Experiments: add more tests to also cover broader parameter space. Specifically (excluding paths that trigger warnings or errors, which would be a bit overkill to cover imho):
a. mtl_asr, pip_ind and pip_seq have an uncovered path triggered by if data['train'].dataset.is_slt()
b. pip_ind and pip_seq can also be run again with input from previous models (as we did before in the command line based CI setup, but now we'd have to store such input files as testing artifacts in the repo, so that tox can reach them easily)
c. We can increase transformer coverage by adding --trafo_dropout=0.1
Remove (or add in experiments) unused attention models LinearAttention and ScalarAttention.
To test logging of training and validation loss in all experiments, we could add a configuration parameter for how much those log functions should be triggered. Currently these are hard coded to respectively every 100th and every 400th step. By configuring them and setting them to 1, we will cover them as well.
We don't cover the Librispeech dataset, because we don't run that experiment in the testset. Is it possible/feasible to build a test version for that dataset like with flickr1d?
introspect.py is not covered at all, what is it for? Can it be removed?
The adadelta optimizer is not covered, maybe add it with an option in some random test.
rank_eval.cosine is not covered, can it be deleted?
The noam and constant schedulers are not covered, also maybe add with an option to some random test (or add separate test to suite).
bleu_score and score_slt are not used. I suspect slt will be used if an SLT dataset is used, as mentioned in 1.a., correct? That leaves the bleu score, is that still useful? If so, how to trigger?
xer.py, wow... what is that? Never saw it before, but it seems hugely inefficient, with all the for-loops. In any case, also a lot uncovered.

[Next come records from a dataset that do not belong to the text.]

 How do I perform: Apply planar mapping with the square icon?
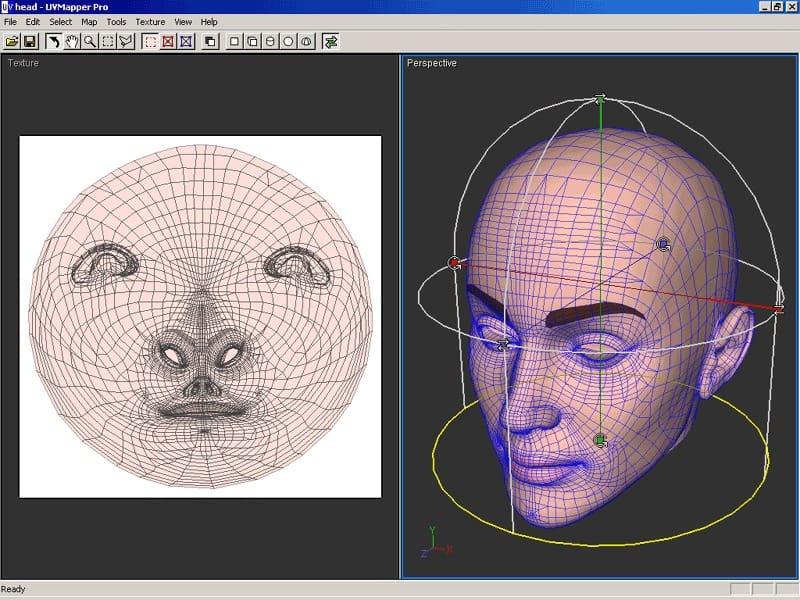click(x=234, y=42)
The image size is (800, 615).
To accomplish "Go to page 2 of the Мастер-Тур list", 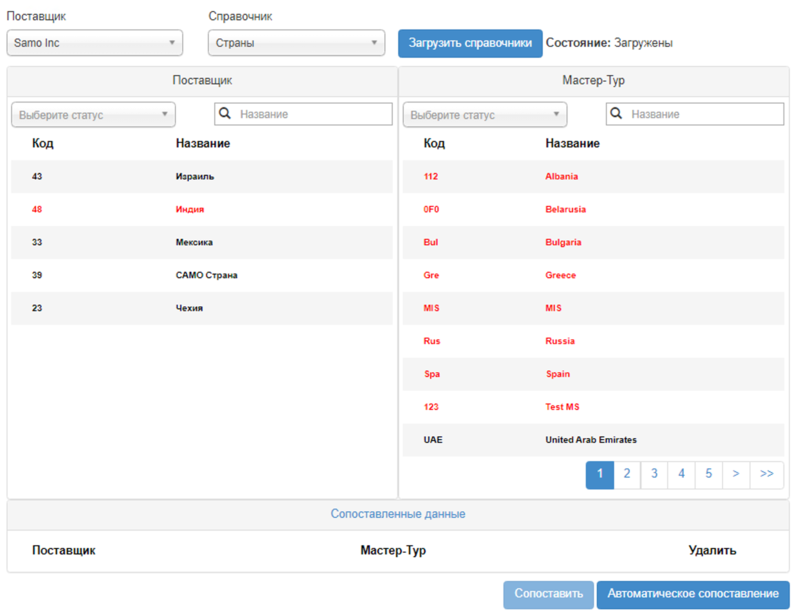I will pyautogui.click(x=627, y=474).
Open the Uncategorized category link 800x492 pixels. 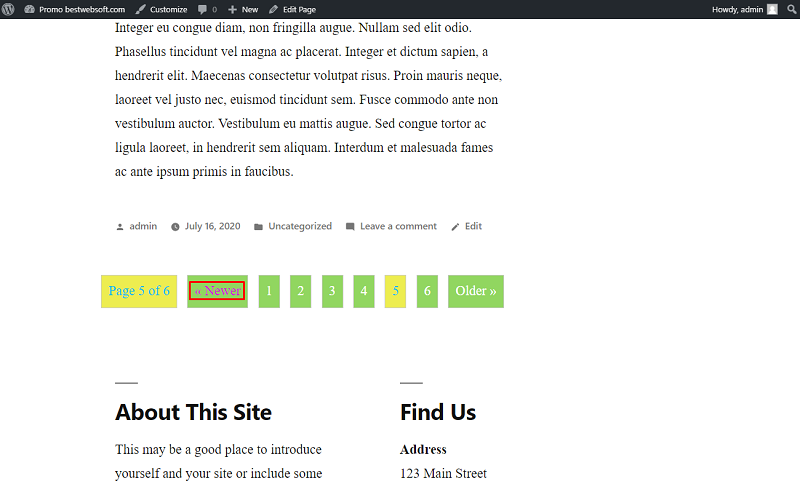coord(300,226)
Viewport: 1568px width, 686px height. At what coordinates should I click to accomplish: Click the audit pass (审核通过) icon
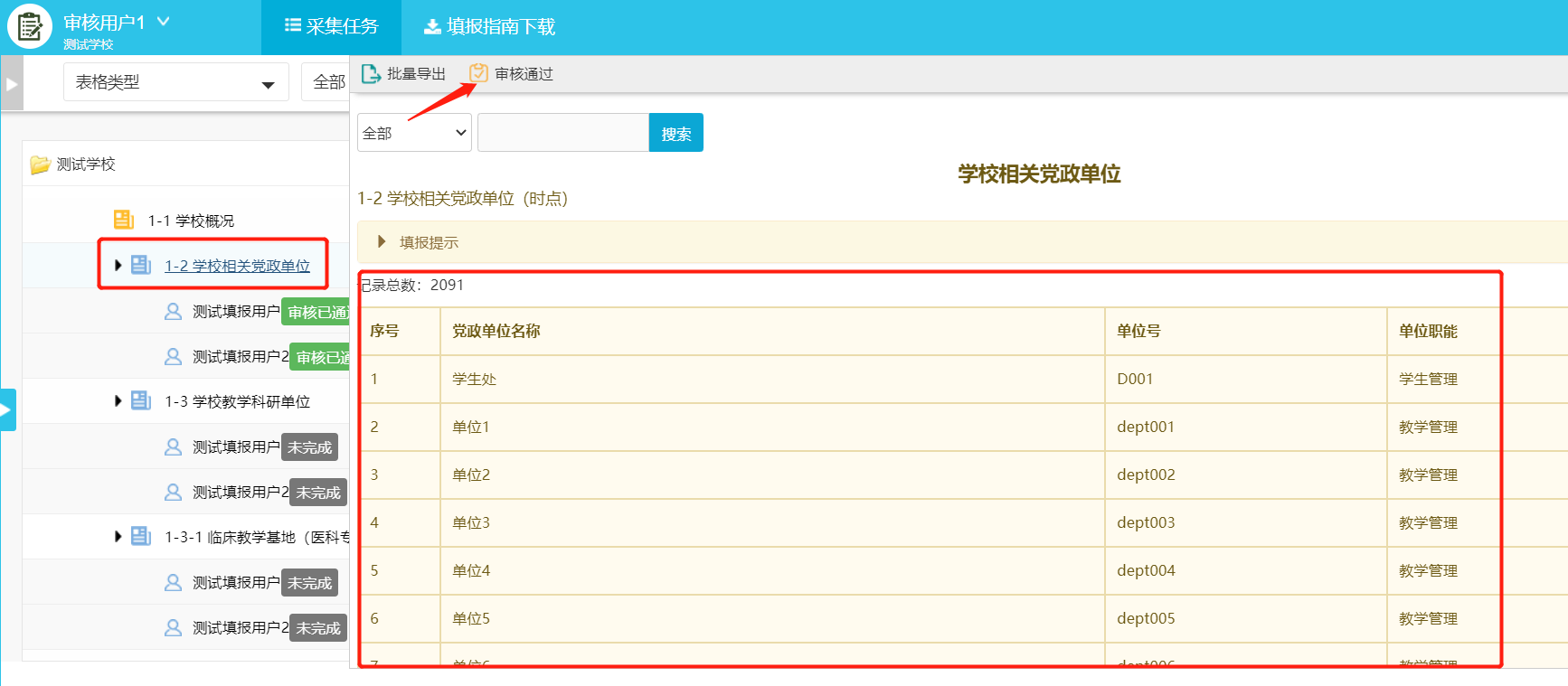478,74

egpbos · 2021-03-01T10:46:52Z

My guess is that actually 3. will give the biggest boost and is also most valuable to cover. All cost and validation paths are currently uncovered.

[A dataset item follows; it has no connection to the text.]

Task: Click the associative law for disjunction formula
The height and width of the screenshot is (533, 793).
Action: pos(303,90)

bhigy · 2021-03-02T11:00:32Z

My comments for each of the points above. In general, I am in favor of keeping the tests to a minimum and only for important parts, but let's discuss that during our next meeting.
1.
a. Running the same experiment twice seems a bit to much to me but we can try to trigger alternative paths to cover some components you mention in the next points (e.g. keep pip_ind as is but trigger the SLT code for pip_seq).
b. Same here. Seems a bit overkill to me.
c. This seems reasonable.
2. Same as above, feels to much to me.
3. Seems feasible.
4. Not sure we should cover LibriSpeech, and if we do, do we want to generate small test sets for each dataset?
5. Introspect is used to extract hidden representation from the model to perform analyses on them. We should definitely keep that.
6. See 1.a.
7. Seems used by rank_eval.ranking.
8. See 1.a.
9. Both should be related to SLT.
10. xer.py contains the metrics for ASR so we should keep it. I am surprised that it is no mainly covered. I didn't try to optimize it and that would be low priority.

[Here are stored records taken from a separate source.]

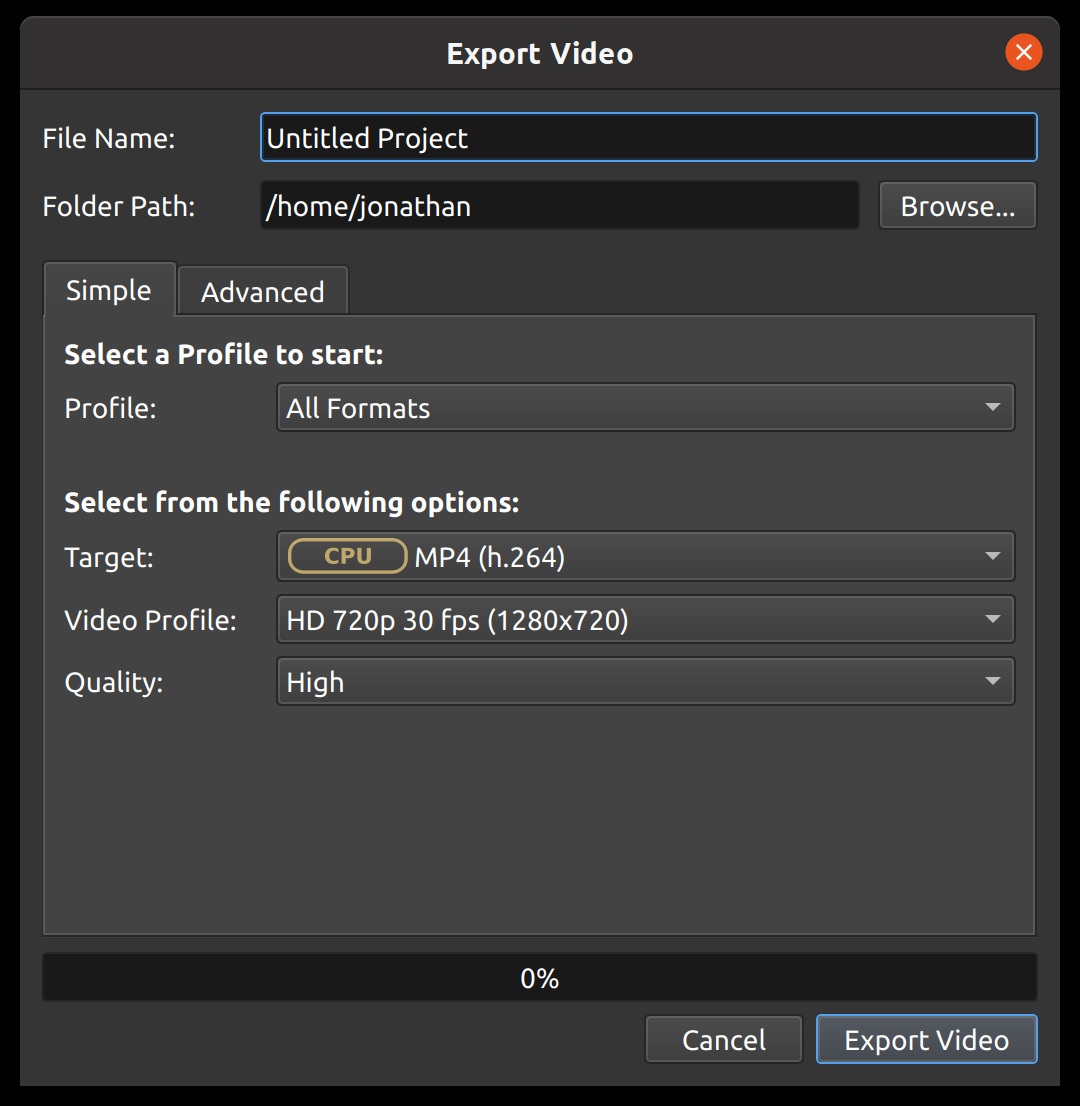
Task: Start export with the Export Video button
Action: pos(926,1039)
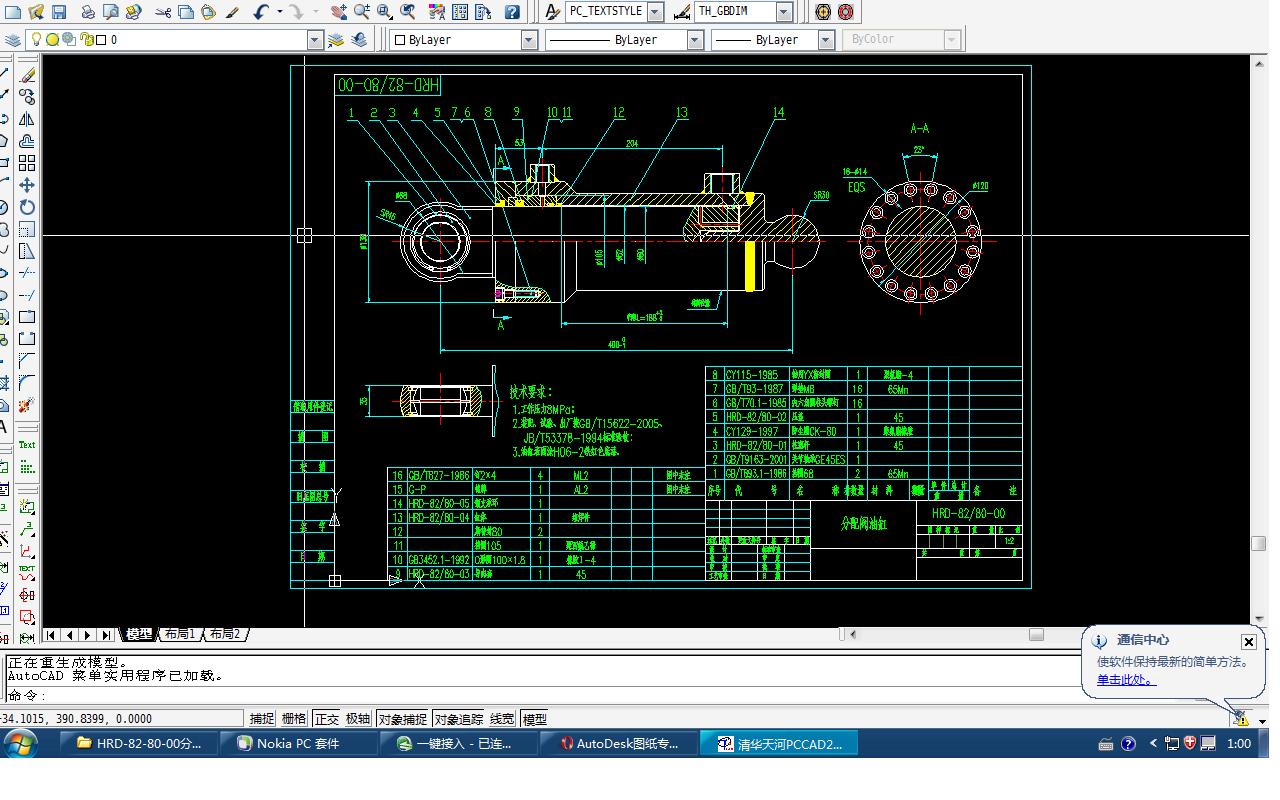Image resolution: width=1280 pixels, height=800 pixels.
Task: Toggle 对象捕捉 object snap in status bar
Action: click(402, 718)
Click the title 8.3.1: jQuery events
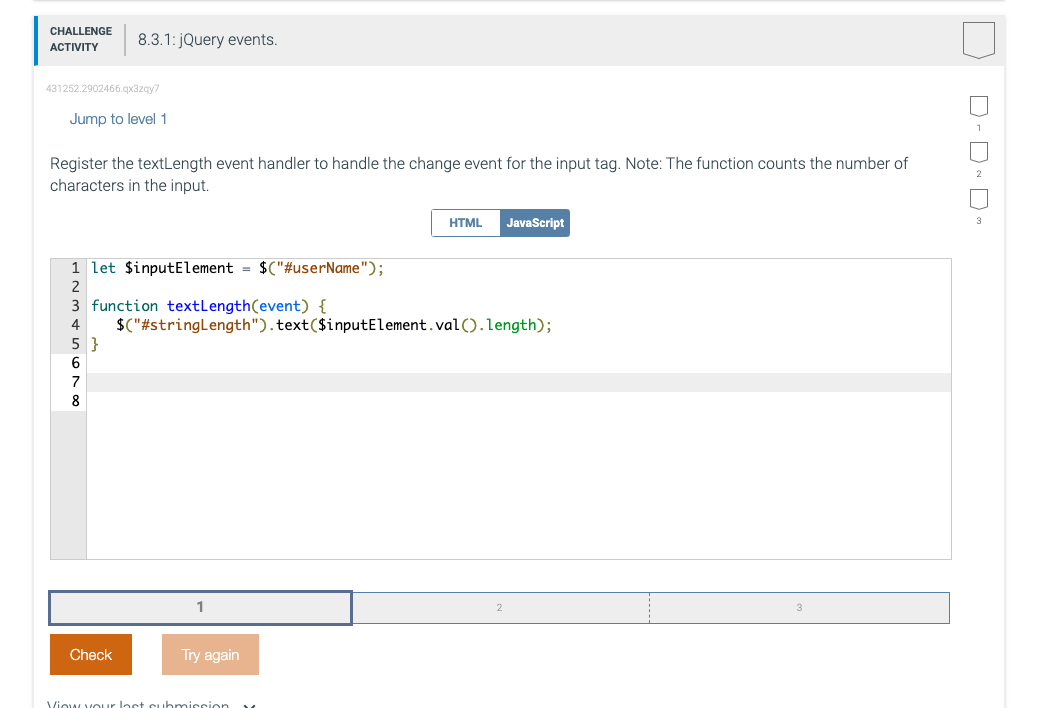 (205, 39)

egpbos · 2021-03-02T11:16:27Z

Ok great, agreed on the overkill parts, 100% is not a goal in itself. So to summarize, a list of reasonable/feasible actions to increase coverage:

Trigger SLT path in pip_seq test (this should cover 1.a. and 9.).
Add --trafo_dropout=0.1 option to transformer test (covers 1.c.).
Add configuration parameter for at which step interval to log train and validation losses.
Set these now configurable train and validation loss intervals to 1 (or max number of steps in that test) in all tests (covers 3. and probably 7.).
Pick one test in which to use the adadelta optimizer (covers 6.)
Pick one test in which to use the noam scheduler and one test in which to use the constant scheduler (covers 8.)

Two remaining questions:

Should we just remove LinearAttention and ScalarAttention or are they still useful?
introspect.py sounds like it should be in utils, should we move it there?

bhigy · 2021-03-02T12:50:59Z

I'd keep alternative attention mechanisms which could serve in future experiments.
As for introspect.py, it is part of the architecture of some models so it makes sense to me to keep it here.

egpbos · 2021-05-20T09:47:17Z

@bhigy: For the SLT path, do we actually need a test dataset in a different language than English? Or does the actual data not matter for "smoke testing" (testing whether a run works at all)?

In the first case, we could add some Japanese sentences to flickr1d. Is the stuff you used for those experiments public data?

If it doesn't matter, we could just put some lorum ipsum there.

bhigy · 2021-05-20T14:09:07Z

It doesn't matter if the captions are actually in a different language but we need to set the language as 'jp' for is_slt() to be True and thus have some value for the raw_jp field in the metadata. The data can be fake, copied from the English (maybe simpler) or taken from one of the files /home/bjrhigy/corpora/flickr8k/dataset_multilingual*.json.

egpbos · 2021-05-26T10:12:56Z

Ok, the SLT path gave a nice +0.9% in the coverage. That was the last of the wish list!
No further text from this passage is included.